Interior Minister Ihor Klymenko said that at least six civilians were injured there.

Klymenko wrote that a mine had been hit in the neighbouring town of Novohrodiivka, and that one person had died there. Thirty-nine miners were temporarily trapped underground, but have since been brought back to the surface.

Britain's Ministry of Defence said that Russian armed forces could be preparing for a new winter cruise missile campaign against Ukraine's energy infrastructure.

The Russians have been holding back on firing cruise missiles for almost two months, which the ministry suggests was to "build up a substantial stock of these weapons."

Meanwhile, in Moscow, officials said Kiev's attempts to establish a bridgehead on the Russian-occupied eastern bank of the Dnipro River in southern Ukraine have failed.

"No attempt by the Ukrainian armed forces to conduct a landing operation in the Kherson area was successful," Defence Minister Sergei Shoigu said at a meeting of senior military officials on Tuesday.

The Russian troops did not allow their opponents to gain any ground and inflicted "colossal losses," said the 68-year-old.

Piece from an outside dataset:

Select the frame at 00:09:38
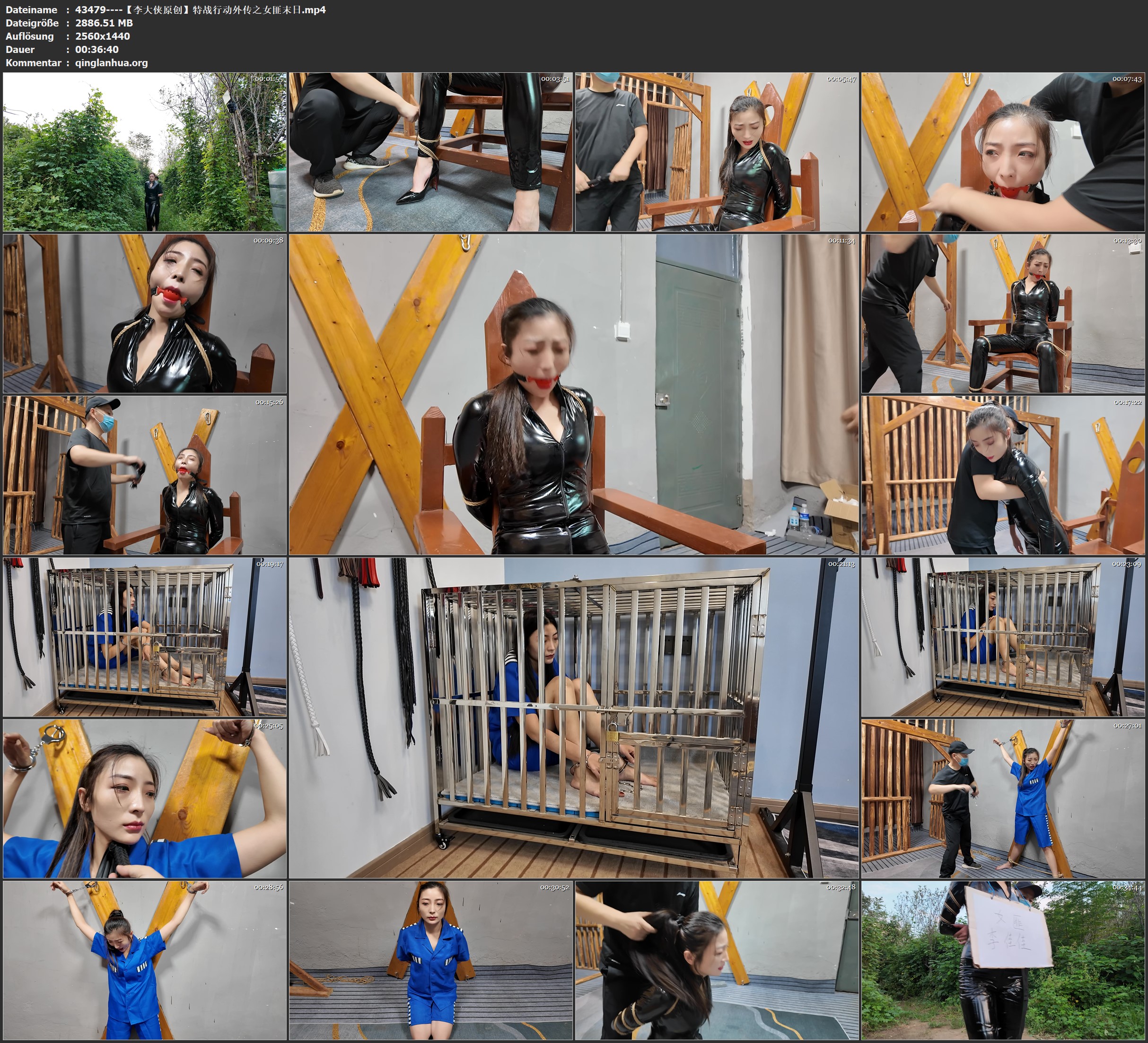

He put Ukrainian losses since the beginning of the month at almost 14,000 soldiers - a figure that cannot be independently verified.

Russia's account is disputed by Kiev and even Russian military bloggers who have close access to the situation on the battlefield.

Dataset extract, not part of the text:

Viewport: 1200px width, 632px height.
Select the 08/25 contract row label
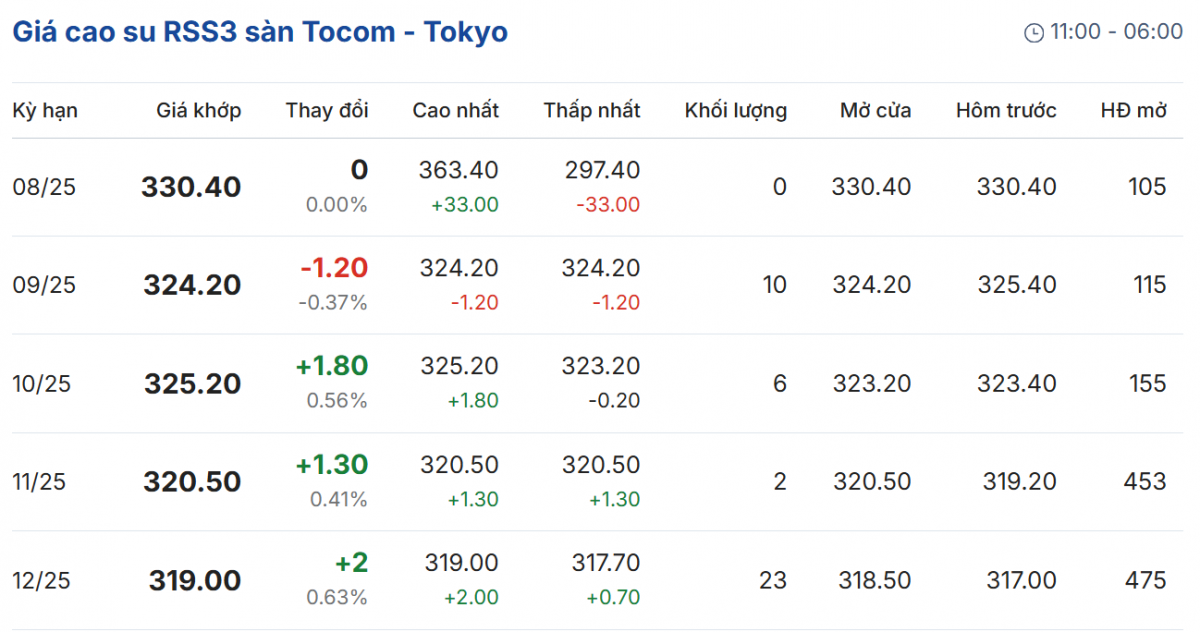pos(44,187)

Since the summer, Ukrainian units have repeatedly crossed the Dnipro to the Russian-occupied side of the river in the Kherson region.

Ukrainian infantrymen have been holding positions around the town of Krynky for weeks, despite ongoing fighting.

Kiev has reportedly succeeded in providing supplies across the river, but has not yet delivered the heavy equipment and tanks that would be necessary to expand the bridgehead further into Russian-held territory.

Kherson in southern Ukraine was largely occupied shortly after the Russian invasion on February 24, 2022. In November last year, the Ukrainians succeeded in liberating the parts of the region located on the right bank of the river - including the regional capital Kherson of the same name.

The ability of the Ukrainian troops to establish a presence on the other side of the river is seen as a small but significant win for Kiev.